Dans les années 1880, l’écriture artiste marque un regain d’intérêt pour les questions de langue ainsi que la volonté de renouveau d’écrivains qui entendent se démarquer d’une « littérature encore toute rhétoricienne » en créant leur vocabulaire et leur syntaxe. On ne saurait la réduire au rôle symbolique d’étendard dans la bataille littéraire qui oppose Goncourt à Zola. Marqueur social, écran protecteur, elle dit le désir de distinction d’une élite artiste qui multiplie les signes d’appartenance et rejette « le langage omnibus» des journaux et de la littérature commerciale. Disloquée, émiettée, hystérisée, elle porte la marque d’un nervosisme douloureux qui apparaît alors emblématique d’une sensibilité d’époque. Pendant deux décennies, elle va s’imposer, suscitant de stimulantes réflexions chez Goncourt, Rosny, Gourmont; elle devait favoriser l’éclosion de formes nouvelles chez Péladan ou Dujardin et Proust fut un peu son héritier. Objet de nombreuses critiques, parfois même chez ses propres créateurs, elle amena parfois à confondre l’artiste et l’esthète.

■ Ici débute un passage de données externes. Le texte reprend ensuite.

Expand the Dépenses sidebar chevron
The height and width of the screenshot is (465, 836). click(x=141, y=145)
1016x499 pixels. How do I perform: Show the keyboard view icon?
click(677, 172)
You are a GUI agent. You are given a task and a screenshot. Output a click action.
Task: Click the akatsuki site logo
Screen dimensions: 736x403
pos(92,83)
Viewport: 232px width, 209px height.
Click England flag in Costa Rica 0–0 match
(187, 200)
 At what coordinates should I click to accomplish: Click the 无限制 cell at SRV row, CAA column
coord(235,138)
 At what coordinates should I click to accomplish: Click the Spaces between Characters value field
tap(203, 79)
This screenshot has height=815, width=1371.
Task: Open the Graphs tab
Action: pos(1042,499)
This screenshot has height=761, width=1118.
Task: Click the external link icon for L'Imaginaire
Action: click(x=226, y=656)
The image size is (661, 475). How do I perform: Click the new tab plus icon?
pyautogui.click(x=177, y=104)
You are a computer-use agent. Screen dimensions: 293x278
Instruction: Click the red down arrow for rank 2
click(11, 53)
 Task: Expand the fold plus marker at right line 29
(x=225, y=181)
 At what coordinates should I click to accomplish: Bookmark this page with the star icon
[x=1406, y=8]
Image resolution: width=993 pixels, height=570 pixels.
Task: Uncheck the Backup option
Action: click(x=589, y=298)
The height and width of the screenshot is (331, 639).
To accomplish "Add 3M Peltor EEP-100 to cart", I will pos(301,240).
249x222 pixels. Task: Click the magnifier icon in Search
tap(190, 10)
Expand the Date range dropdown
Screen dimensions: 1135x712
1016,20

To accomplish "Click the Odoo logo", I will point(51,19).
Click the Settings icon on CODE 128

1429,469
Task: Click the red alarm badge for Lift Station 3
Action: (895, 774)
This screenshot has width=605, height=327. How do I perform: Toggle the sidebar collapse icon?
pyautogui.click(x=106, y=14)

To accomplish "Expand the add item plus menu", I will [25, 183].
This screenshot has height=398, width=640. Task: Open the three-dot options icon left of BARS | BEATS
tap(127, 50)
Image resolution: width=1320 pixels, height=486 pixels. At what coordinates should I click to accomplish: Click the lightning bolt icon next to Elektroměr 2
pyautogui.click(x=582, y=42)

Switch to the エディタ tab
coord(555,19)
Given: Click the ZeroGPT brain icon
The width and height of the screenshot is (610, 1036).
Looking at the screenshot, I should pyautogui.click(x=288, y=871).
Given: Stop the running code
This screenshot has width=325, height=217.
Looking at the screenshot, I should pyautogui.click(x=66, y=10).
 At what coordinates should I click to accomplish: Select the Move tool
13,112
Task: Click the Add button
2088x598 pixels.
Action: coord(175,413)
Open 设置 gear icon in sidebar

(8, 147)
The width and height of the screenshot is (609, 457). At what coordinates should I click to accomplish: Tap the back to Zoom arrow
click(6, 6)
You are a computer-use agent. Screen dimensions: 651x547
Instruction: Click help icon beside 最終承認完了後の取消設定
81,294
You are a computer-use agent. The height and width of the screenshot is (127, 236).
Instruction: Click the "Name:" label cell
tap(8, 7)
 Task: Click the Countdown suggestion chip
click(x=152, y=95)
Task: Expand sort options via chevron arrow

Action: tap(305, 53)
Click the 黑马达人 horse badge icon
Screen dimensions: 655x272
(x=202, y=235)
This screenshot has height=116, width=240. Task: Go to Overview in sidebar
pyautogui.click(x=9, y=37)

Pierre-Jean Dufief est professeur émérite à l’Université de Paris Ouest Nanterre ; il a travaillé sur le roman de la seconde moitié du XIXe siècle, sur les correspondances et journaux intimes ; il est président de la Société des amis des frères Goncourt.
Gabrielle Melison-Hirchwald est maître de conférences à l’Université de Lorraine. Elle est comparatiste et travaille sur le lexique. Spécialiste d’Alphonse Daudet, elle est secrétaire générale de la Société des amis d’Alphonse Daudet.